Instructions to follow
Could you repeat the lines of the records below word for word, from the line containing "Given: Set star" through the last line of the records, leaving out the pictures?

== Excerpted records ==

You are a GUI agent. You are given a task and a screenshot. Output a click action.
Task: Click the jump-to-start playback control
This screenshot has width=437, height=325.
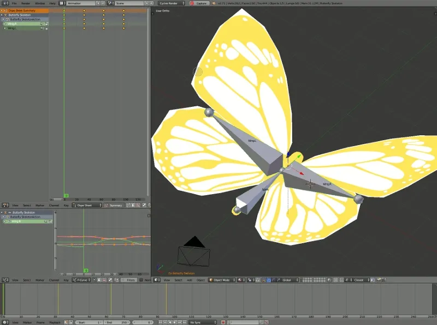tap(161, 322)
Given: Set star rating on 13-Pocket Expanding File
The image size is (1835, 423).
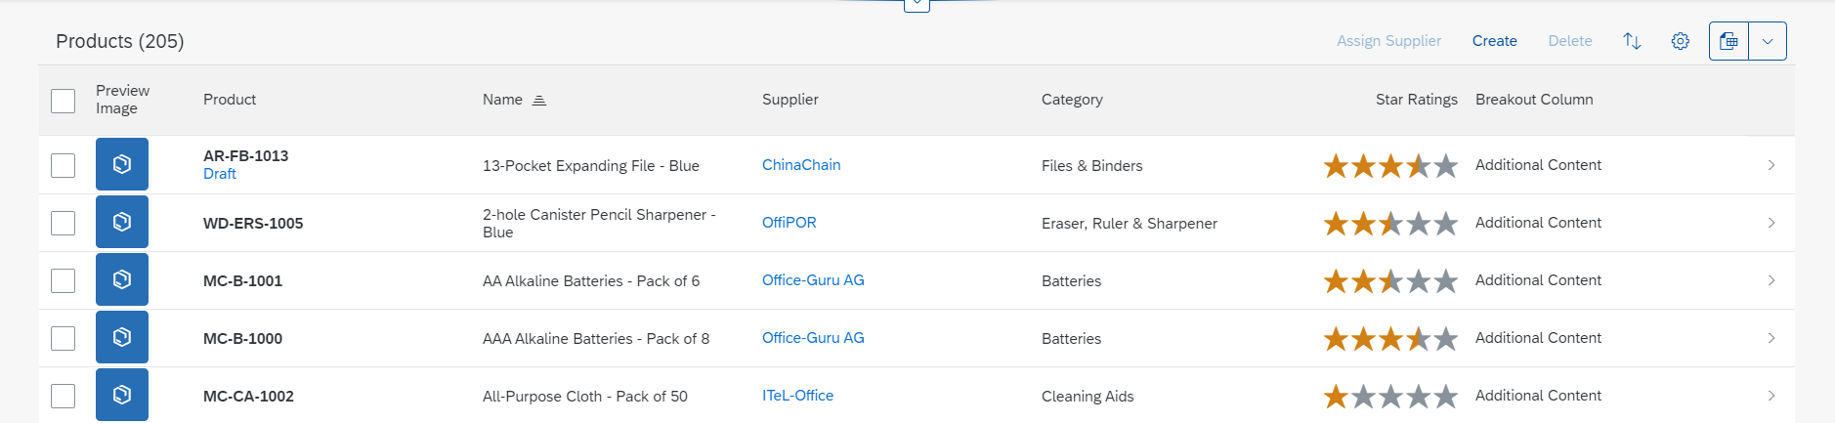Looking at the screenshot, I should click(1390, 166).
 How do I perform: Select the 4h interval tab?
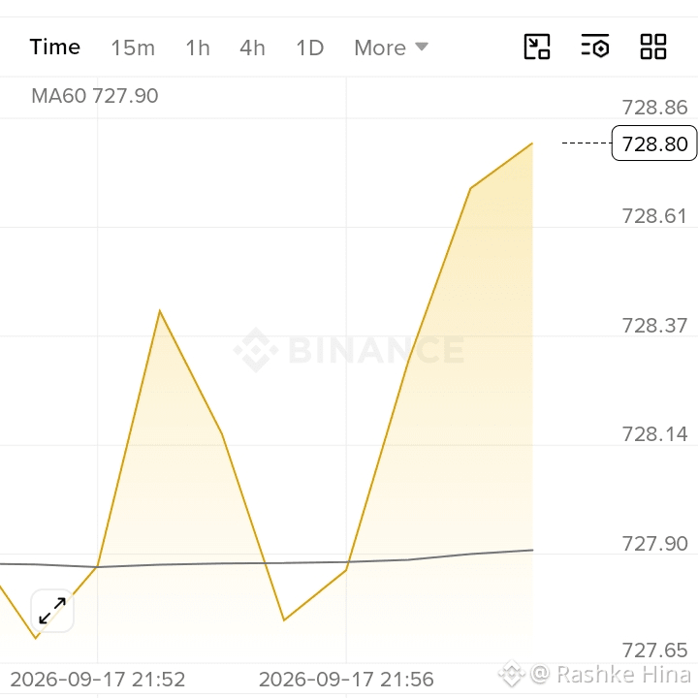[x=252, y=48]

===

Answer for this exercise
Given: Set star rating on 13-Pocket Expanding File
The image size is (1835, 423).
Looking at the screenshot, I should click(1390, 166).
 How do I perform: Select the 4h interval tab?
[x=252, y=48]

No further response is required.